Increased Public Support for the U.S. Arming Ukraine
More Still Oppose Than Favor the U.S. Sending Arms to Kiev
As fighting continues in eastern Ukraine between government forces and Russian-backed rebels, the public has become more supportive of sending arms to the Ukrainian government and increasing sanctions on Russia.
More still oppose (53%) than favor (41%) the U.S. sending arms and military supplies to the Ukrainian government, but support for arming Ukraine is up 11 points since April 2014, when opposition outweighed support by about two-to-one (30% favored, 62% opposed).
At the same time, there is increased support for additional economic and diplomatic sanctions against Russia. Six-in-ten (60%) favor the U.S. increasing sanctions on Russia, while 34% are opposed. Support for tougher sanctions against Russia has risen seven points from last April.
The latest national survey by the Pew Research Center, conducted Feb. 18-22 among 1,504 adults, finds the public is split over whether the U.S. should provide training to Ukrainian troops: 49% say they would favor this, while 46% are opposed.
Opinions about Russian President Vladimir Putin are very negative: 70% hold an unfavorable view of Putin – including 41% with a very unfavorable view – compared with just 12% who view him favorably; 18% offer no opinion of the Russian leader.
The situation involving Russia and Ukraine continues to register with the public: 39% say they have heard a lot about tensions between Russia and Ukraine while another 41% have heard a little; just 19% have heard nothing at all about the situation.
And most Americans (77%) say what happens between Russia and Ukraine is either very important (30%) or somewhat important (46%) to the interests of the U.S. The share saying the conflict is very important to U.S. interests is lower than it was in July 2014 (48%), shortly after a Malaysia Airlines plane was shot down over rebel-held territory in Ukraine but is about the same as in April of last year (31%).

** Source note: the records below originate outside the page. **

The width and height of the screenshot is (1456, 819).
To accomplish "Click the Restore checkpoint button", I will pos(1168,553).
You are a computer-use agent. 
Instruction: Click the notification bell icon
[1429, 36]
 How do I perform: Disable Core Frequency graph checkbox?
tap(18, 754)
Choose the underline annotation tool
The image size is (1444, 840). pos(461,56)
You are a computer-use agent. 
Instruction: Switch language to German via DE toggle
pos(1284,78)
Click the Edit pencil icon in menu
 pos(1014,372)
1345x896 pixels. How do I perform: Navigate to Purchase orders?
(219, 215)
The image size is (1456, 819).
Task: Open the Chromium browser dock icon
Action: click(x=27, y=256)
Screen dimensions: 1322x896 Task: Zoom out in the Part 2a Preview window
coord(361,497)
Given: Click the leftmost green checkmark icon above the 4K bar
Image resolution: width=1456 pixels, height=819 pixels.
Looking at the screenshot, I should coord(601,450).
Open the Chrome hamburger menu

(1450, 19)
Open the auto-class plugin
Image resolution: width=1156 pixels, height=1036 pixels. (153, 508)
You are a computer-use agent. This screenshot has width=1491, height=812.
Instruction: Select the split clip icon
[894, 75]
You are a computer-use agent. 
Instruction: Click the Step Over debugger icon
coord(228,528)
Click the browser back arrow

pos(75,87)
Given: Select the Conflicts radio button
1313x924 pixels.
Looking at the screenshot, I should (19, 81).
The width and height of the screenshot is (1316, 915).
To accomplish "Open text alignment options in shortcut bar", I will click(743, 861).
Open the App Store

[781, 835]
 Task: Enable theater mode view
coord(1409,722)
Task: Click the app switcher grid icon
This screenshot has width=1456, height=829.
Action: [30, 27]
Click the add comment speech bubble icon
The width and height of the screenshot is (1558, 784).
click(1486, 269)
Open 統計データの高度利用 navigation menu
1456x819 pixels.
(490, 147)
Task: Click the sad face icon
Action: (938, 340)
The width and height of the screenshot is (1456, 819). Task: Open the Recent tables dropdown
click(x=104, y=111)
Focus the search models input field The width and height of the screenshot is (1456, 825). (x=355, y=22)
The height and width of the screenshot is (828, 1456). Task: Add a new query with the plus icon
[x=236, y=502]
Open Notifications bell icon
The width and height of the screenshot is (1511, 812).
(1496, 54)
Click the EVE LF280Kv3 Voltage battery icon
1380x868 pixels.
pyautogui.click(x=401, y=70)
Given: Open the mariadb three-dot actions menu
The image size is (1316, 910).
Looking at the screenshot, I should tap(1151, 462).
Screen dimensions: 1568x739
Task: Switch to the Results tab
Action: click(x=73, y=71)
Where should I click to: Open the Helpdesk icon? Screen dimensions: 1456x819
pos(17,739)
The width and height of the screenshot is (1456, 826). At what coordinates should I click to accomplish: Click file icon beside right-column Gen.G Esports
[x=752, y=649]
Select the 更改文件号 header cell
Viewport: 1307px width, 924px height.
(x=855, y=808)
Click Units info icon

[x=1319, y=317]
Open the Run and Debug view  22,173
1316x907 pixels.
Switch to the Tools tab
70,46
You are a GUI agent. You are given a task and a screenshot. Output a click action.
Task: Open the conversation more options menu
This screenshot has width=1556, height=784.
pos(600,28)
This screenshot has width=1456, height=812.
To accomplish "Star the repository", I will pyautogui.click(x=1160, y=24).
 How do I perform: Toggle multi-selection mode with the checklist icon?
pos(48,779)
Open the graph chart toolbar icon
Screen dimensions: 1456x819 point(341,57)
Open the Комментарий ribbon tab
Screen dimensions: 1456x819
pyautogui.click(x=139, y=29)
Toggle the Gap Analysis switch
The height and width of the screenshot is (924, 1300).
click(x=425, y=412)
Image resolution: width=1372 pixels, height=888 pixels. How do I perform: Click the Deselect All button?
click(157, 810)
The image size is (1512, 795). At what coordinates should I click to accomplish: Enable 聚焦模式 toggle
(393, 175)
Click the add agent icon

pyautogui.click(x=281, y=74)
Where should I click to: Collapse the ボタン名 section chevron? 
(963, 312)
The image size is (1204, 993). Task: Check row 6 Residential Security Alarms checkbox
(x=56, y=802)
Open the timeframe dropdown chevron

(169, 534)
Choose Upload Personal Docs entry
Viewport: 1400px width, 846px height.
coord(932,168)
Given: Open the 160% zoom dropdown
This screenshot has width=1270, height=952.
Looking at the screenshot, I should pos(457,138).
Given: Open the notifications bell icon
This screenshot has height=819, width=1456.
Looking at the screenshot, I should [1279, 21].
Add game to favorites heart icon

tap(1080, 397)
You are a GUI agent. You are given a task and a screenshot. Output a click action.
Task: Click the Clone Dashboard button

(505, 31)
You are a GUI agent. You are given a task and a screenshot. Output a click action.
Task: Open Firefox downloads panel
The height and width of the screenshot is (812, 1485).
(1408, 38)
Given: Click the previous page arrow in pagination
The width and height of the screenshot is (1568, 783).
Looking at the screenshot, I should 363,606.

Partisan Differences over Arming, Training Ukrainian Forces
Republicans are more likely than Democrats and independents to back the U.S. training Ukrainian troops and sending arms and military supplies to the Ukrainian government.
Overall, 51% of Republicans support the U.S. sending arms and military supplies to the Ukrainian government, while 45% are opposed. By contrast, Democrats (55% oppose, 40% favor) and independents (56% oppose, 38% favor) on balance oppose the U.S. taking these actions. Despite current differences in views, both Republicans and Democrats have become 14 points more likely to support the U.S. arming the Ukrainian government since last April.
Republicans (59%) also are more likely than Democrats (48%) or independents (46%) to support the U.S. providing training to Ukrainian military troops.
There is no partisan divide when it comes to increasing economic and diplomatic sanctions on Russia. About equal percentages of Republicans (64%), Democrats (62%) and independents (60%) support this action.
Demographic Divides in Views of Russia-Ukraine Situation
Across all three policy options included in the survey, young adults under 30 are among the least supportive of U.S. action. Just 33% of young adults favor sending arms to the Ukrainian government, compared with 52% of those 65 and older. And when it comes to both increased sanctions on Russia and training Ukrainian troops, about as many young adults oppose as favor U.S. action; among older adults, more favor than oppose the U.S. taking these steps.
Men (46%) are more likely than women (35%) to support the U.S. sending arms to Ukraine. Men also are more supportive of additional U.S. sanctions against Russia (65% vs. 55%).
Among the 30% of the public that views the events between Russia and Ukraine as very important to the interests of the U.S., large majorities back increased sanctions against Russia (78%), the U.S. training Ukrainian military troops (69%) and the U.S. sending arms and military supplies to the Ukrainian government (63%).
Most View Putin Unfavorably
Views of Russian President Vladimir Putin are highly negative. Overall, 70% hold an unfavorable view of Putin compared with 12% who view him favorably. About four-in-ten (41%) say they hold a very unfavorable view of the Russian leader.
Putin is viewed unfavorably across all demographic groups. Comparable percentages of Republicans (76%), Democrats (69%) and independents (67%) hold an unfavorable view of the Russian president. Among conservative Republicans and liberal Democrats, nearly identical percentages hold a very unfavorable view of Putin (51% and 53%, respectively).
Young adults hold some of the least negative views of Putin. Among those ages 18-29, 57% view him unfavorably, while 20% view him favorably; 23% are unable to offer a rating. Among older adults, about 70% or more view Putin unfavorably.
Opinions about Putin also differ by awareness of the situation in Ukraine. Among the nearly four-in-ten (39%) who have heard a lot about tensions between Russia and Ukraine, fully 85% view Putin unfavorably. That compares with 69% among those who have heard a little about the tensions between the two countries (41% of the public); 19% of this group offer no opinion of Putin. Among the 19% who have heard nothing at all about this situation, 41% have no opinion of the Russian leader, 39% view him unfavorably, while 19% have a favorable impression.